__Trecho do documento__
O passo seguinte foi trabalhar na PGR na equipe do então Procurador-Geral, Sepúlveda Pertence, que conseguiu a criação do Parque Nacional da Ilha do Bananal. No ano seguinte, já estava envolvida de vez com a questão indígena, integrando uma comissão especial na PGR, coordenada por Claudio Fonteles, que veio a ser o primeiro Procurador-Geral nomeado por Luiz Inácio Lula da Silva, em 2003. “A primeira ação proposta pela comissão, após a promulgação da Constituição em 1988, foi para o reconhecimento do território indígena ianomâmi. E ganhamos”, lembra. E até hoje Deborah está atuando na defesa dos direitos de indígenas, quilombolas, populações tradicionais e os ribeirinhos, entre outros.

Membro desde o começo da década de 90, e hoje coordenadora da 6ª Câmara do Ministério Público Federal, que trata exatamente da defesa desses grupos, Deborah Duprat acredita que é necessária uma profunda reformulação dos cursos de direito, exatamente para que a defesa dessas minorias étnicas e sociais passe a ser prioridade. “O direito é uma ciência social. É um absurdo que, no currículo das faculdades, sejam dados oito semestres de direito civil e apenas um de direito constitucional, por exemplo. Os cursos precisam ter uma orientação holística, serem interdisciplinares. Alias, não apenas no direito”, ataca.

Deborah considera que a maioria dos estudantes pensa em se especializar em ramos do direito que os deixem ricos, “como o novo queridinho, o direito tributário”. Ela acha que é uma distorção que precisa ser corrigida pois processos nessas área são menos de 2% das causas em tramitação. “Em um país como o nosso, a quem interessa direito de herança, a não ser a uma parcela ínfima da sociedade”, critica. No Ministério Público Federal, essa distorção começa a ser atacada do começo, nos concursos para procuradores da República, considerados dos mais concorridos e difíceis.

__Dados fornecidos__
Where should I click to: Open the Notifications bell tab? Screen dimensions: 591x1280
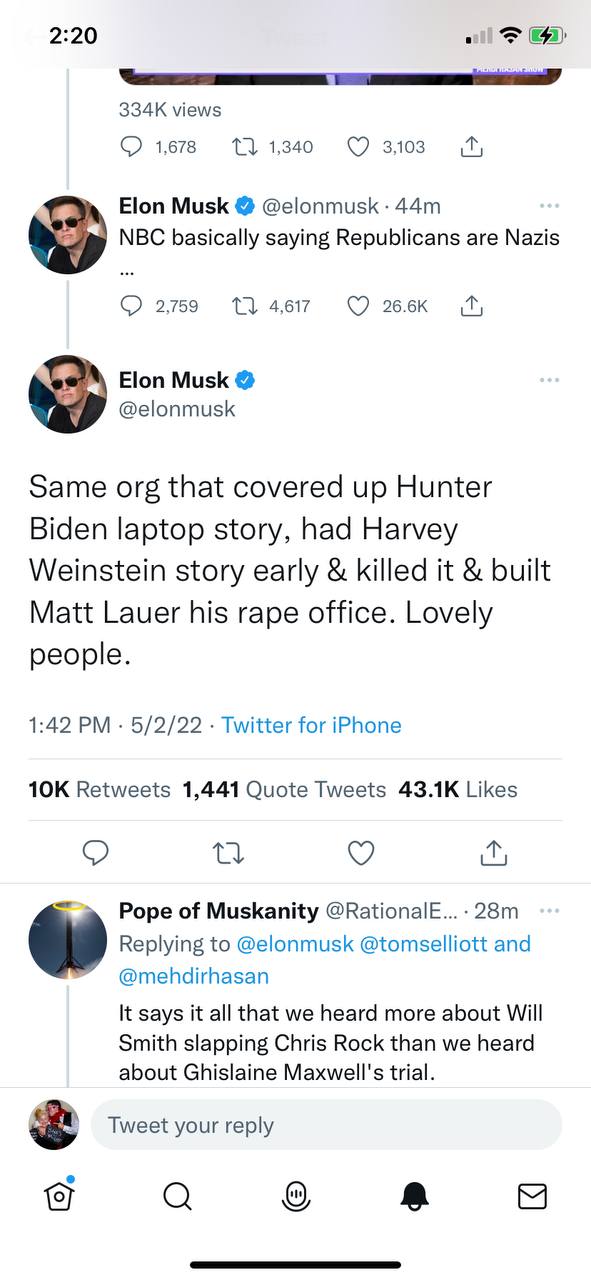coord(414,1195)
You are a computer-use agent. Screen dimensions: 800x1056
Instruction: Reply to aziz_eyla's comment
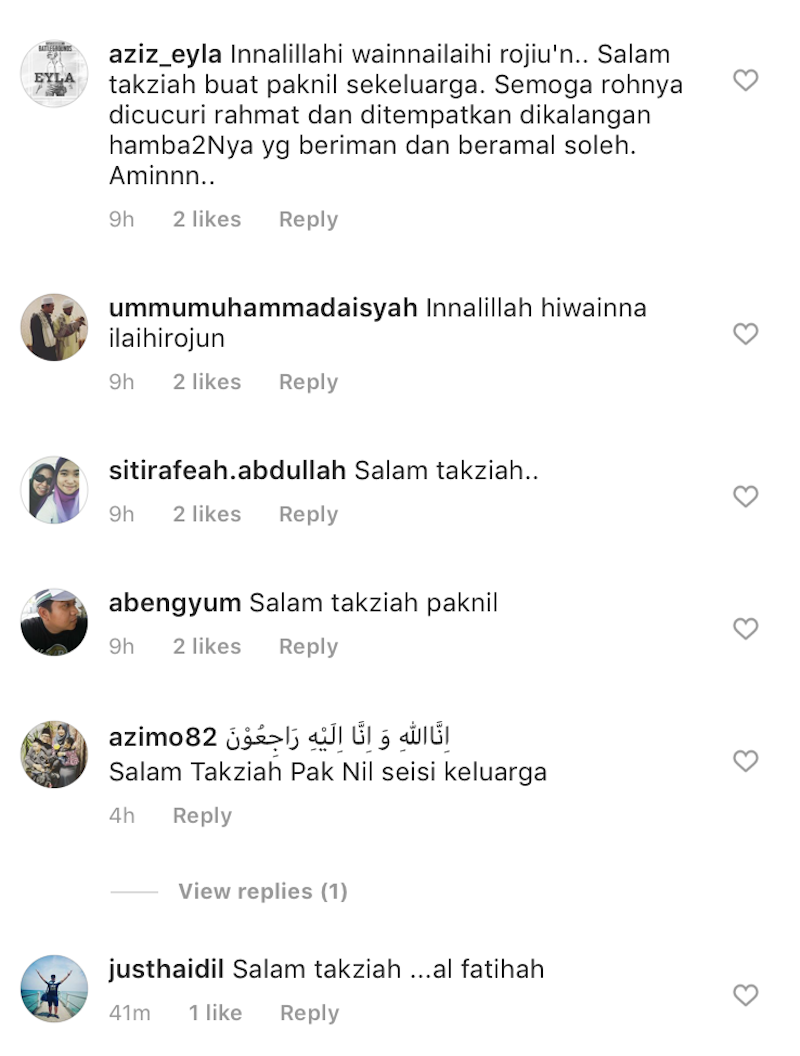308,220
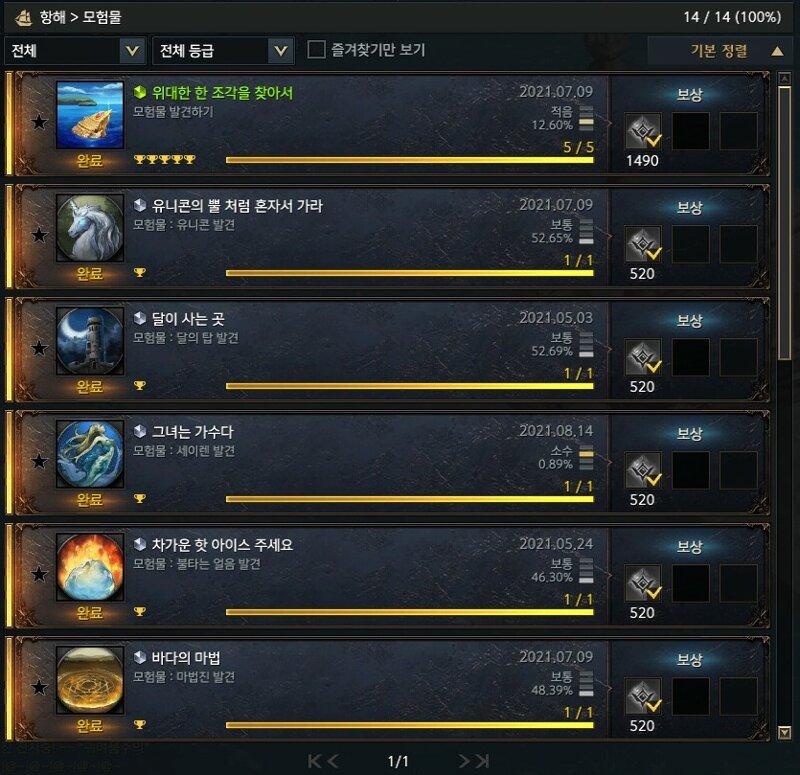Screen dimensions: 800x775
Task: Click the 항해 breadcrumb item
Action: point(53,17)
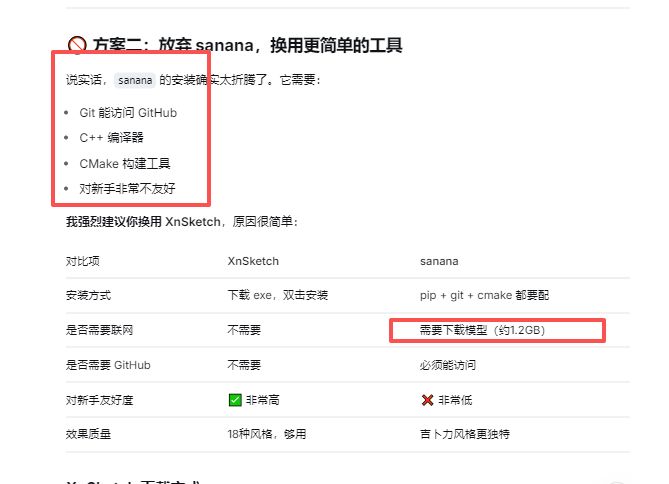Click the highlighted cell 需要下载模型 (约1.2GB)

click(x=482, y=330)
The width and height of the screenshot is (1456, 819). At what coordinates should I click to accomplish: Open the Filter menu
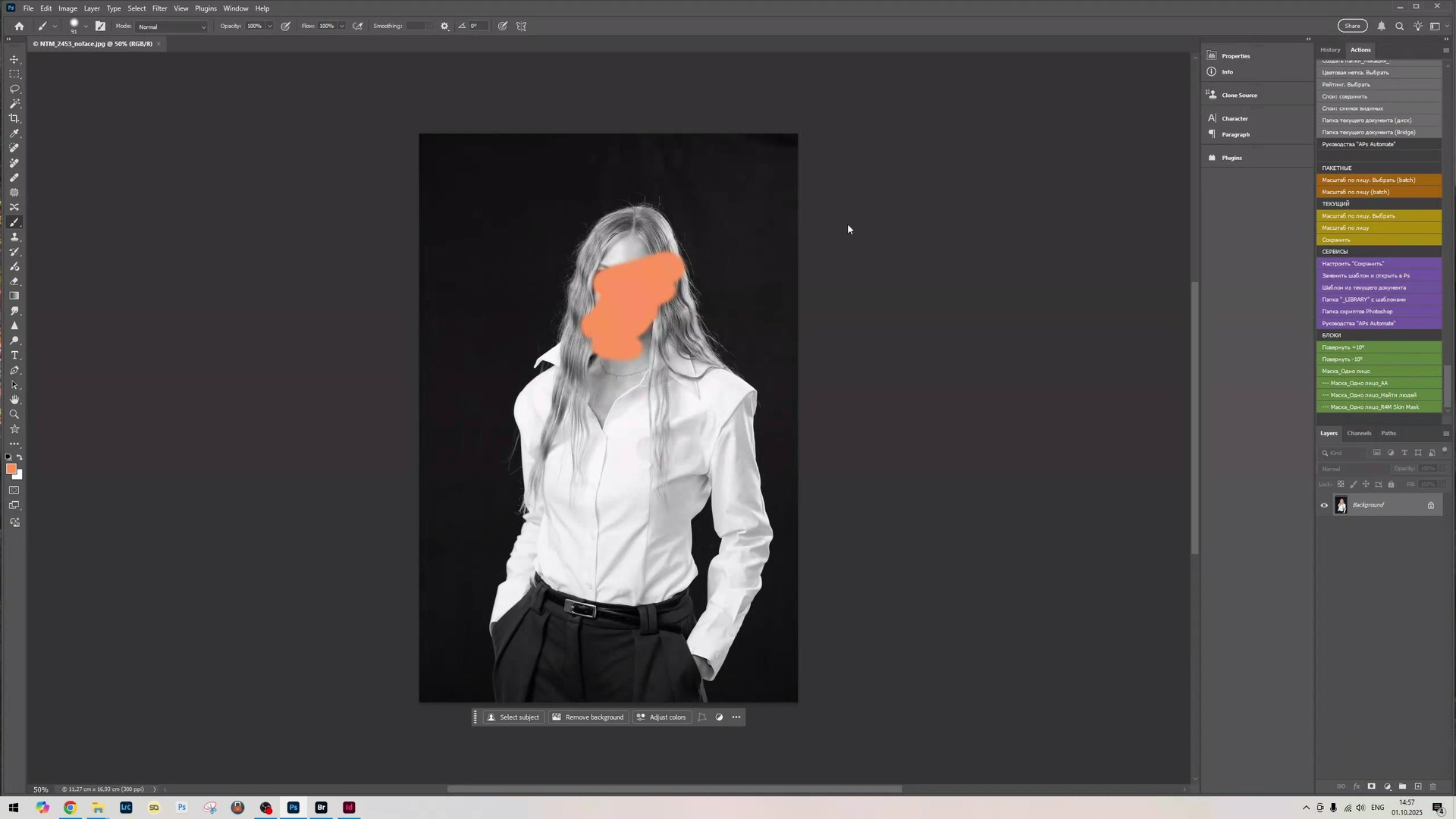[159, 8]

__Tarefas do exercício__
(a) No trecho sobre Deborah Duprat, qual foi a primeira ação proposta pela comissão depois da promulgação da Constituição de 1988?
(b) Escreva a continuação do trecho sobre Deborah Duprat a partir da última frase apresentada.
As entradas não têm nenhum papel aqui.

__Respostas por tarefa__
(a) Foi uma ação para o reconhecimento do território indígena ianomâmi.

(b)
“Começou com o Claudio Fonteles e continuou com o Antonio Fernando (procurador-geral que deixou o cargo na sexta-feira, 26). Aumentamos o número de questões das provas sobre direitos humanos, indígenas, quilombolas, meio ambiente, enfim, direitos sociais como um todo. Mesmo quem nunca viu isso nas faculdades, vai ter que estudar a fundo senão não é aprovado. As novas turmas de procuradores já trazem muita gente com esse tipo de preocupação. Acho que a diferença na atuação do Ministério Público Federal será sentida, para melhor, em pouco tempo”, afirma.

Ela ficará no cargo até a posse do novo procurador-geral, Roberto Gurgel, escolhido por Lula na segunda-feira, 29. Como Gurgel, que é hoje o vice-procurador-geral, terá que ser sabatinado no Congresso, sua posse só deverá ocorrer lá pelo dia 8 de julho. E deverão ser 10 dias bem movimentados. Deborah pretende marcar sua interinidade dando entrada a várias ações polêmicas, na defesa dos interesses de muitas minorias étnicas e sociais, ameaçadas, como sempre, no Brasil.